LEVs and Confined Space Safety a Big Topic at AIHce 2015 Day 1
The morning session featured a number of speakers discussing their work regarding local exhaust ventilation and confined space painting/safety.
SALT LAKE CITY -- The opening morning of AIHce 2015 saw a number of sessions take place, including a session on advances in construction and confined space safety. Two of the biggest topics coming out of the session were LEV (local exhaust ventilation) use and confined space safety.
John Meeker, a graduate professor from the University of Michigan, looked at the effectiveness of a number of LEV units, comparing their effectiveness in a couple of different scenarios. Out of 10 units selected, three were picked to compare. The methods of comparison included sample collection and measuring the air quality during and after welding use.
The results of the study highlighted the importance of how a specific LEV is used as well as the setting in which it is used. For example, some of the most effective units are also the heaviest, so getting them up and down a staircase could present challenges.
Pam Susie of CPWR, the Center for Construction Research and Training, also looked at the use of LEVs to alleviate problems presented by Silica use in public places. She emphasized the importance of cities taking the initiative to introduce LEV use instead of waiting for any sort of national rule changes.
Confined space safety was discussed by the final two speakers. Peter Bergholz, an OSHA project manager in Canada, took 18 months to study residential confined spaces in British Columba. His journey took him to some surprising locations (including a cave) but typically involved crawl spaces and garbage chutes.

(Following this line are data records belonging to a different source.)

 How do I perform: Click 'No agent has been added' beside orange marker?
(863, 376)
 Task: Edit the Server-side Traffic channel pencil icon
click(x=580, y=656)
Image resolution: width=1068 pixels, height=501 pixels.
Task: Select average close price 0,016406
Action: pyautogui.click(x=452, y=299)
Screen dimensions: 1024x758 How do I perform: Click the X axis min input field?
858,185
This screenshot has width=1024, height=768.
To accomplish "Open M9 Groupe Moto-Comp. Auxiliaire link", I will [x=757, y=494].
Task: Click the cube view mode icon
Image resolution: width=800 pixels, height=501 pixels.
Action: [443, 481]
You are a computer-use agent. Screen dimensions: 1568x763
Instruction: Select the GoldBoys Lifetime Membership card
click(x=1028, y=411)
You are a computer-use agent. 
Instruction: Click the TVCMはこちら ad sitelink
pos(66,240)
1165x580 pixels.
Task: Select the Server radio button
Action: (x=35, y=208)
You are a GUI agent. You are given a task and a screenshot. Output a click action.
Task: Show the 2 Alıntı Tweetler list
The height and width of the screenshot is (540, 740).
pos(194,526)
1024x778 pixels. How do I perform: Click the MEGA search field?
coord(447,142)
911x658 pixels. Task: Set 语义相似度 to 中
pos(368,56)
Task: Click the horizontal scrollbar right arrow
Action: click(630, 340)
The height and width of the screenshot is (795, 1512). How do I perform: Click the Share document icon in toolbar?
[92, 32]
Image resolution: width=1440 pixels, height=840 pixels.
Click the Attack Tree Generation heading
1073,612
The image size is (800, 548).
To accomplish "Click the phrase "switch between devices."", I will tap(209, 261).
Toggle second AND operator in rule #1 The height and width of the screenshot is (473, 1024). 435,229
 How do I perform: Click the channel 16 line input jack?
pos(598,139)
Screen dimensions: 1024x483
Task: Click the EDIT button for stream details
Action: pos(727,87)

Finally, Daniel O. Chute of Atrium Environmental Health and Safety Services took a look at painting in confined spaces; a situation that can present a number of problems. In order to illustrate these problems, Chute traveled across the country to evaluate shipboard painting procedures. His work found that most of the challenges associated with doing so involved irregular space configuration as well as limited access and egress. His study aimed to characterize hazards as well as present and produce quality metrics for others.
Surprisingly, he found that it is much harder to ventilate large paint areas as it is harder to control. Going into his study, he expected small spaces to be more challenging due to the sheer amount of paint being used.
A large turnout at the session illustrates the importance of the information shared, and attendees at AIHce continue to educate themselves in these areas.